Upper Darby Council President Changes Party to Run for Mayor
Upper Darby Council President Brian Burke is running for mayor—as a Republican.
The former Democrat said that he is disappointed with the direction of the township administration, township finances, and the overall management of Upper Darby.
Burke told DVJournal that he is mainly concerned with the sweetheart deal former township manager Vince Rongione received when he left, believing it to be illegal. And Burke is also dismayed by the parking ticket scandal, where some 18,000 tickets remain unpaid, among other issues.
“This administration has mismanaged the operations and finances of Upper Darby government, including putting many people in leadership positions who do not possess the necessary qualifications and experience to lead the state’s 6th largest municipality,” said Burke. “The mismanagement has led Upper Darby to a critical crossroads. On one road, we continue down the path that this failed administration has led us, which will likely bring Upper Darby to financial ruin and continued dysfunction.
“Down the other road, we (can) create a thriving Upper Darby, where neighborhood businesses thrive, our schools bring out the best in our kids, and we feel safe no matter the time of day. That is the road I choose, and I am asking the citizens of Upper Darby to join me and support me down that road,” he said.
Burke added, “I decided to switch my registration from Democrat to Republican after watching in disbelief how the leaders of the Upper Darby Democratic Party have repeatedly endorsed the mismanagement and dysfunction of Mayor Keffer and her administration,” said Burke. “They have put blind allegiance to a political party’s interests, such as patronage and doling out lucrative township contracts at great expense to the taxpayer, ahead of our best interests.
“As president of council, I have a proven record of working with elected officials on both sides of the aisle who want to work for the common good of our township and residents, not for the interests of political party leaders. If elected Mayor, I pledge to put in place a bipartisan administration, a coalition government, that is staffed by highly qualified individuals who have one goal, to get our hometown back on the right track. Because it is going to take all of us to Save Upper Darby,” he said.
Keffer, the current mayor who has been away at rehab after being arrested for driving under the influence, announced via Zoom Wednesday that she is not running again. Democrat School Board President Edward Brown is running and is expected to be endorsed by the Upper Darby Democrats. However, neither Brown nor the township Democrat chair could be reached for comment.
Council Vice President Laura Wentz has also thrown her hat into the ring in the mayoral race, and remains a Democrat.
Wentz said she’s running “to bring a union activist’s determination to fight for everyone in Upper Darby Township. Now more than ever, we need elected officials who will stand up for all the people. We need a mayor who will work to revitalize our local economy, bring living wage jobs to our community, and improve our natural environment.

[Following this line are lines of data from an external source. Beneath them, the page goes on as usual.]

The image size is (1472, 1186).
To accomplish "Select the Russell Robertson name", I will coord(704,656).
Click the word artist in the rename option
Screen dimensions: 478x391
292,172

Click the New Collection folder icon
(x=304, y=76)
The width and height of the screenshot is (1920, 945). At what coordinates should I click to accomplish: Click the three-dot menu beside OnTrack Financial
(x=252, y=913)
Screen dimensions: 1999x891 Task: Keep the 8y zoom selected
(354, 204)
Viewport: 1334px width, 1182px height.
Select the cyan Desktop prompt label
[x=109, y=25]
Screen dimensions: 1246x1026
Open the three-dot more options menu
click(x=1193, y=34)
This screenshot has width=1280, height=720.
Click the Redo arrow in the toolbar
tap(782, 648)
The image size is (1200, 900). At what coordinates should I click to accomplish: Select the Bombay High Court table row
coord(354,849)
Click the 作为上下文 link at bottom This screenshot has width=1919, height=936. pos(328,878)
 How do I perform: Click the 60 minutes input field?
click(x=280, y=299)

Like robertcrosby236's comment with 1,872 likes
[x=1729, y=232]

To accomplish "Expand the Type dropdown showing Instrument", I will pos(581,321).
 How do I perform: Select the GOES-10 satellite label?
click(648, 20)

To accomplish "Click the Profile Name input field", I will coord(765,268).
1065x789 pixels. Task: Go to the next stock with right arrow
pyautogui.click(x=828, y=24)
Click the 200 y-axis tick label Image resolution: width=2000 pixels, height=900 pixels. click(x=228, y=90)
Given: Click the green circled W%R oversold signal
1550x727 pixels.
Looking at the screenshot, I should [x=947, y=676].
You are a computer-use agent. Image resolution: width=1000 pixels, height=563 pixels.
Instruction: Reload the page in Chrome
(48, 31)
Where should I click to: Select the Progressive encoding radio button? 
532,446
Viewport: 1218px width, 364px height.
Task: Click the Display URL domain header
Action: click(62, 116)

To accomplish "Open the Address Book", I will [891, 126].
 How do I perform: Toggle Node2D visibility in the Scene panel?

“Being truly transparent would require that the administration be communicative, open, and respectful to residents, business owners, and our council,” Wentz said. “Whether it is about new ordinances, economic matters, or projects, my administration will be transparent. I will insist that my administration demonstrate an attitude of fairness and equality for all in the township, no matter if they live here, work here, or have business here. You can count on me remaining true to these principles to which I have been passionately committed for many years.”
Burke has served on Upper Darby Council since 2019, when he was elected as a Democrat to an at-large seat and has served as president of the township council since January 2022.
“I love Upper Darby. Our town is filled with many great people and unique neighborhoods, but over the past three years, I have grown increasingly concerned about the direction of our township government,” said Burke.
The Upper Darby Democrats blackballed Burke, Wentz, and Councilman Matt Silva after they voted with Republicans for Burke to be council president, Burke said. The party officials promised never to endorse them.
Wentz said, “Improving the quality of life in Upper Darby is not a task for one person. It will take a village to improve the quality of life in this township. It will take all of our hands to help, all of our voices and all of our ideas to help create the best for our township. This is not about accepting one person’s vision, but this is about realizing our shared vision. I pledge to work hard to accomplish these priorities and more if elected mayor of Upper Darby.”
Burke said he would be delighted to run against Wentz if the primary voters nominate her. The two remain friends, as well as colleagues.
“Upper Darby wins if it’s Laura or me,” said Burke.